■ **What this task involves**:
Which of the lines below include the word "agent"? Pull each one out.

■ **Input records**:
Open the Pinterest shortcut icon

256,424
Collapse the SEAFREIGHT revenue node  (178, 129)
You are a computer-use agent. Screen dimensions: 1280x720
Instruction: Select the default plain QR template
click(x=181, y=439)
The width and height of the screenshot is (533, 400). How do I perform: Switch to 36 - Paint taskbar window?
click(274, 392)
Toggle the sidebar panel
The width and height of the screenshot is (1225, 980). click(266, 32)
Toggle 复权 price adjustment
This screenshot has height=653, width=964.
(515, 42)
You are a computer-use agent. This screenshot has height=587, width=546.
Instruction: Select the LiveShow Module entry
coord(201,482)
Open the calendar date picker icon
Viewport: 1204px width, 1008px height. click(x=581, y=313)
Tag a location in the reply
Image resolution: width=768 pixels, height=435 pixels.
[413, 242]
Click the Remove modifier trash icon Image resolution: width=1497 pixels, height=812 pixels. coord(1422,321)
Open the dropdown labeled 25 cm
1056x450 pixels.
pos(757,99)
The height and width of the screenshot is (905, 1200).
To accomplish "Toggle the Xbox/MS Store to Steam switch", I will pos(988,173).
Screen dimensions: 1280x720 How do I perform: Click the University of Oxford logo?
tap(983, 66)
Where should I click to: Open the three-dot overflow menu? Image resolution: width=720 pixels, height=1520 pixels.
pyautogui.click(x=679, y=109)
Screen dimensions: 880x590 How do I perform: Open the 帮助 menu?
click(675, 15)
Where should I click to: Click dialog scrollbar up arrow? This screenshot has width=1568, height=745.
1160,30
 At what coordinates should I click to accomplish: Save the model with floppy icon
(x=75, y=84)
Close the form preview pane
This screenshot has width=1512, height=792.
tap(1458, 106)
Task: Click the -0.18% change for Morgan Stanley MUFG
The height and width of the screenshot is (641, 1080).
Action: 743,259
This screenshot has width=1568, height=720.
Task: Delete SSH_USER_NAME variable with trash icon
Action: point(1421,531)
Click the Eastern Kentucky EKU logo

■ **Answer for the task**:
You are a computer-use agent. Screen dimensions: 1280x720
You are a computer-use agent. This screenshot has height=587, width=546.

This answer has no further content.